You should also choose brass-free fittings, don’t worry, there are many options of hose fittings made from stainless steel, aluminum or nickel. These metals are less likely than brass to leak lead into water.
Before buying a hose, you should do your research. While some brands advertise that they are safe for drinking water, others still present hazards. You should not use a hose that contains California Prop65. This could lead to cancer and birth defects over the long-term.
How To Drink Garden Hose Water Safely
These are steps you can take to minimize the risk of getting sick if you insist on drinking water from the hose:
Let The Water Run
Allow the water to run through your hose for several seconds before you consume it. This will help eliminate bacteria and other harmful substances.

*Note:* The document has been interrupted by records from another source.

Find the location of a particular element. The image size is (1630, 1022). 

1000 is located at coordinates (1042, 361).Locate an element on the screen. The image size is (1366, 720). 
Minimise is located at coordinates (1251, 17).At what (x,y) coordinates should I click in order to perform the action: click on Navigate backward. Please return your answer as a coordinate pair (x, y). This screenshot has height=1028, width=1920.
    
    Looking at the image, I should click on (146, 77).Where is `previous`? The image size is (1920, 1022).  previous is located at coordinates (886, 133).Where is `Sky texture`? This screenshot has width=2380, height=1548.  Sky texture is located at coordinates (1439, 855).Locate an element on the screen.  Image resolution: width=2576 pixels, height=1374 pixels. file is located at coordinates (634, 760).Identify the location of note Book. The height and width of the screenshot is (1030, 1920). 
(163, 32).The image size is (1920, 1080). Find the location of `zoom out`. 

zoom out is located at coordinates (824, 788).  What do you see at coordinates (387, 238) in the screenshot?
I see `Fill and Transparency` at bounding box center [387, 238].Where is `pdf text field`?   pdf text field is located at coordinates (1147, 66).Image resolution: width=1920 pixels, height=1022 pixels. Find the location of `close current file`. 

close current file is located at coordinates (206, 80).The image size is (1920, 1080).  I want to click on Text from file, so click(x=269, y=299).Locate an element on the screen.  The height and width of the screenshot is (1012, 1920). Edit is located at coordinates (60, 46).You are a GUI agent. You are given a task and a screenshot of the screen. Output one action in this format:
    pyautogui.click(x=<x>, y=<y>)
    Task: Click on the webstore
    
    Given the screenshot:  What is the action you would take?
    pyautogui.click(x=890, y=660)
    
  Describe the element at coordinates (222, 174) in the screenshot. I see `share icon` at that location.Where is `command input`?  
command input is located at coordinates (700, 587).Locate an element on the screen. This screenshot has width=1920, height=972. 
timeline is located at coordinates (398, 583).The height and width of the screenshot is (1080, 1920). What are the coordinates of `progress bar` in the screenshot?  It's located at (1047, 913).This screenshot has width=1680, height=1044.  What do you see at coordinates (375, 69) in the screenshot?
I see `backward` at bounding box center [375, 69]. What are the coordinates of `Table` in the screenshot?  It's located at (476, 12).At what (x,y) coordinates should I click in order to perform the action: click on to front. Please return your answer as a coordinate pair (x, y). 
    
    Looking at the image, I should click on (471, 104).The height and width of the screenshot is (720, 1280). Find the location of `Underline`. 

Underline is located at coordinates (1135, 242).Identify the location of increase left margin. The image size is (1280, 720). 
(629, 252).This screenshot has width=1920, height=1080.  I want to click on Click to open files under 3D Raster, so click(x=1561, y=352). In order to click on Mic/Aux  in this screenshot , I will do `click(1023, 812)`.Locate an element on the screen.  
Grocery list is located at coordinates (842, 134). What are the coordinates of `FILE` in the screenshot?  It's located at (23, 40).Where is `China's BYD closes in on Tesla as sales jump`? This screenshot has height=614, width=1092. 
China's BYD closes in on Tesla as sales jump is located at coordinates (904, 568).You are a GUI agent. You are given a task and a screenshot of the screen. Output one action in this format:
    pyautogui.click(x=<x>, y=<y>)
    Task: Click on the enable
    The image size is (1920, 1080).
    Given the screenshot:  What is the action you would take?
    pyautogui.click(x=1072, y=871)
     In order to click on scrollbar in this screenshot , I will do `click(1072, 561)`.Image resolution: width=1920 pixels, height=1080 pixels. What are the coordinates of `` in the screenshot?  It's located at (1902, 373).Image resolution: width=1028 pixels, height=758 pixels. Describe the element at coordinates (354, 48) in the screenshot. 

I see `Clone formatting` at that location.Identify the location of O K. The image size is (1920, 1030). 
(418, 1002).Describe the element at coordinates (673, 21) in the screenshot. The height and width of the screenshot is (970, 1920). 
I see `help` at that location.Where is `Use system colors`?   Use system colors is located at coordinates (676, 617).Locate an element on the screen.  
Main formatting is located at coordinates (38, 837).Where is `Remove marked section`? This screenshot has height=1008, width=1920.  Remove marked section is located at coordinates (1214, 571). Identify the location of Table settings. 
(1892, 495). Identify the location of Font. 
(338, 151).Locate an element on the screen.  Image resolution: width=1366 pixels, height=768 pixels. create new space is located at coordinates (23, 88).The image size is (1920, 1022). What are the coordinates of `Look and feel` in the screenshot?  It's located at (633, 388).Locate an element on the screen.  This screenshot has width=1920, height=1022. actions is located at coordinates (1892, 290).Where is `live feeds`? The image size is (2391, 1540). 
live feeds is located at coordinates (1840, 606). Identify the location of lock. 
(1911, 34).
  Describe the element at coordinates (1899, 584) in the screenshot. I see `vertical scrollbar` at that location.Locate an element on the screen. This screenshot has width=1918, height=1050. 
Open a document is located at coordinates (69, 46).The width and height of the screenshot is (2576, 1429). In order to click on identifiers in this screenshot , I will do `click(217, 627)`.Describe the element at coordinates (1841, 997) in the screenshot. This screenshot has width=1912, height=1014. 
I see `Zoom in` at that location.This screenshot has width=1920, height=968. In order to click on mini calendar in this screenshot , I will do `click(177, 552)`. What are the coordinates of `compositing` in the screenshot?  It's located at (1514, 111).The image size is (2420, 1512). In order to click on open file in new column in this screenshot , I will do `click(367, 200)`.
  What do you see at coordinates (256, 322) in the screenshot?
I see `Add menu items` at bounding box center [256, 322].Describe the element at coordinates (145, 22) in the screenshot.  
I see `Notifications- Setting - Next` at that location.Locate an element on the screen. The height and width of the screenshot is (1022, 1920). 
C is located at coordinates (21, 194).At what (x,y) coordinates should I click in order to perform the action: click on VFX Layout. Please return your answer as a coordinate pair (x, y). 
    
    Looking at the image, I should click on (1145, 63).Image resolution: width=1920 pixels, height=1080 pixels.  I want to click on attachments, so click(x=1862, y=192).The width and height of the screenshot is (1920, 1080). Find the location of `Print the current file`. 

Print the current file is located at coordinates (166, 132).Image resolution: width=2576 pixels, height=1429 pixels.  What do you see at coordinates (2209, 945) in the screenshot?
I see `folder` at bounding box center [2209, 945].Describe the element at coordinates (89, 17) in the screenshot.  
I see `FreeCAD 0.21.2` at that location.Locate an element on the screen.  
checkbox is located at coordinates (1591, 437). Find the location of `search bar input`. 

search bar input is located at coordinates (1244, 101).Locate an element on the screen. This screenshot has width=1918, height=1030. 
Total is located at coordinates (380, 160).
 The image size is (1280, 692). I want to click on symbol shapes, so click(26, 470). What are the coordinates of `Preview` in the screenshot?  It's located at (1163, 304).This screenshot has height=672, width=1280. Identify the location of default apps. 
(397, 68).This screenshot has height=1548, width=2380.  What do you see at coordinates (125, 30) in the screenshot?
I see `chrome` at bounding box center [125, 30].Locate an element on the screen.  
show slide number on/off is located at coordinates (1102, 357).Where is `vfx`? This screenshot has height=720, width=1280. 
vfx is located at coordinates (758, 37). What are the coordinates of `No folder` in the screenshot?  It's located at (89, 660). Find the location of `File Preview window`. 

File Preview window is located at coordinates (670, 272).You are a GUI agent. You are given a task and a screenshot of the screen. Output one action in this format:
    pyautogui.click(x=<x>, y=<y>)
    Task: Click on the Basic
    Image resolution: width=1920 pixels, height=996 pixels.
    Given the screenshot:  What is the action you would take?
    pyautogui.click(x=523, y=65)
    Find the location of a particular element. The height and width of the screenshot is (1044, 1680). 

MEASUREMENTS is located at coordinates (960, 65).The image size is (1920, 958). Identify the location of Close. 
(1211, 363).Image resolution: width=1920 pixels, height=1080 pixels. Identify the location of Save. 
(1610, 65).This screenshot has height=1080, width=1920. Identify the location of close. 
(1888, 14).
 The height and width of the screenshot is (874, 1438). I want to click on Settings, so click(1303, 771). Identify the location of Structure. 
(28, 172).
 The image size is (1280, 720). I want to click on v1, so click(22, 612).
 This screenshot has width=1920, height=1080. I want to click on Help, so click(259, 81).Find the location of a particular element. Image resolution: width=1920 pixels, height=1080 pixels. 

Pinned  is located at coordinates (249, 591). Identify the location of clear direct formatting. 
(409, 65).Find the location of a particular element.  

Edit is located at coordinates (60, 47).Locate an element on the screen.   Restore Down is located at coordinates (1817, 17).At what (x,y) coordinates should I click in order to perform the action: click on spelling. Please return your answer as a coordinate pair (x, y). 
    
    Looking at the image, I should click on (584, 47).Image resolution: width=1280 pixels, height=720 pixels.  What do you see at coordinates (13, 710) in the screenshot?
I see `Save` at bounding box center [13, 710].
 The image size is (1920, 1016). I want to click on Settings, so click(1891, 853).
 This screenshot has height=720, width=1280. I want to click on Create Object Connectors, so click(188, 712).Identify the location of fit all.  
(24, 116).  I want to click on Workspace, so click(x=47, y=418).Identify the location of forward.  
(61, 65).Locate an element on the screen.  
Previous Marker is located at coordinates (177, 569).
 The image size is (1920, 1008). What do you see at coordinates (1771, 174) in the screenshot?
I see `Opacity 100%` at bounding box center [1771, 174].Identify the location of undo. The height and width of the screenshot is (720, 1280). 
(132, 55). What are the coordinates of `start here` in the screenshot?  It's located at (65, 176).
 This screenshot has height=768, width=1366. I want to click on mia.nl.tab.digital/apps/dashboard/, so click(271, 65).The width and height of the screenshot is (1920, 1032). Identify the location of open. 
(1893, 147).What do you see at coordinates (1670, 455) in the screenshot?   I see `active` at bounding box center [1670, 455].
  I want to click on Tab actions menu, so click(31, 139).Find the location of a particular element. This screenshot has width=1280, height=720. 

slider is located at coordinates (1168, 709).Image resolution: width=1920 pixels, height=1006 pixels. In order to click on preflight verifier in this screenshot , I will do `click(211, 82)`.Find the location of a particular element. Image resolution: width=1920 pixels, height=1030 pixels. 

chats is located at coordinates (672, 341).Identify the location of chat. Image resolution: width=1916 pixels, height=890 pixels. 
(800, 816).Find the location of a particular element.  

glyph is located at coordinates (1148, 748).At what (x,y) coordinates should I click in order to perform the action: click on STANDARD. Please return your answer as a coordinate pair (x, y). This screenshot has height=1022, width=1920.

While you wait for the water to become safe to drink, you can direct your hose to the lawn and other plants.
Keep It Out Of The Sun
Your hose can become more dangerous if it is left out in the sun. Heat can cause bacterial growth to increase and chemicals to leak into the water. It’s best to purchase a Hose reel and you can place it in your garage or storage shed. You can also keep it outdoors by placing it under a tree, or in another shaded area. Be aware that the extension may be added to the hose reel. It must be safe for drinking too!
Keep It Away From Children And Pets
Children have more sensitive immune systems so it is important that you do not allow your child to drink from a hose. Talking about possible dangers with your child is possible if they are old enough. You must also keep an eye on them while they are out in the garden, with the water hose running.
You should use the same precautions as you would to fill your pet’s water bowl with hose water. Allow the water to run for at least a few minutes before you fill it. Never use hot water from a hot hose.